Attendance increased 4.8% despite some significant headwinds in the quarter. Bad weather affected attendance at some of the parks, and an earlier Easter moved some spring-break traffic into the first quarter. For the first half, attendance grew 8% over the same period last year. Admission per capita fell 4.2% due to new pricing strategies, but the higher number of guests attracted by those deals spent more once in the park; in-park per capita spending increased 6.5%.

"As we enter the last few weeks of our peak summer season, we are encouraged that year-to-date results through July for attendance, season pass sales and total revenue have remained strong," interim CEO John Reilly said in the press release.  "We are seeing growth in attendance and revenue as a result of our new pricing strategies, enhanced communications activities and strong operational execution."

The strong results and positive comments about the momentum of its business had the stock hitting 52-week highs today.

Newell Brands reports falling sales

Shares of consumer goods specialist Newell Brands tumbled 14.3% after the company reported a decline in sales and profit and lowered guidance. Net sales from continuing operations fell 12.8% to $2.2 billion and earnings per share fell 41.3% to $0.27.  "Normalized" -- or non-GAAP -- earnings per share fell 5.8% to $0.82.

Core sales -- which Newell defines as sales excluding the impact of foreign currency, acquisitions until their first anniversary, and completed divestitures -- declined 6.2% from the period a year earlier. Operating cash flow was $11.2 million, compared with $56.8 million in Q2 last year.

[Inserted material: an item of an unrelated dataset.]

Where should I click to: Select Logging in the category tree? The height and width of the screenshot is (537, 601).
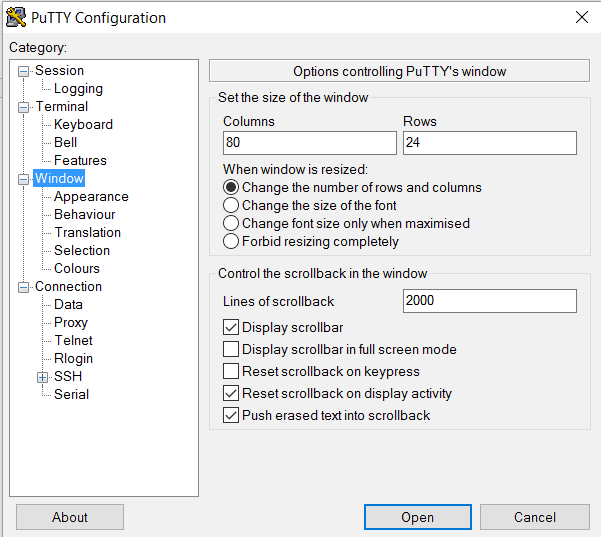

Looking forward, Newell lowered its sales forecast for the full year from $14.4 bilion-$14.8 billion to $8.7 billion-$9.0 billion, mainly due to divestitures. The outlook for 2018 normalized EPS was lowered $0.20 to a range of $2.45 to $2.65. The forecast for operating cash flow for the year was lowered $250 million to $0.9 billion to $1.2 billion. The company expects core sales growth to to be "down low single digits percent" in Q3 and then "up low single digits percent" in Q4.

"While the retail landscape remains difficult, consumer macros are generally good and we expect core sales on our continuing businesses to recover to growth by the fourth quarter, with margins improving as a result of strong savings programs and broad-based price increases," said CEO Michael Polk.

Newell is attempting to recover from a failed merger by shedding its weakest brands, but this quarter's report did little to reassure investors of its progress.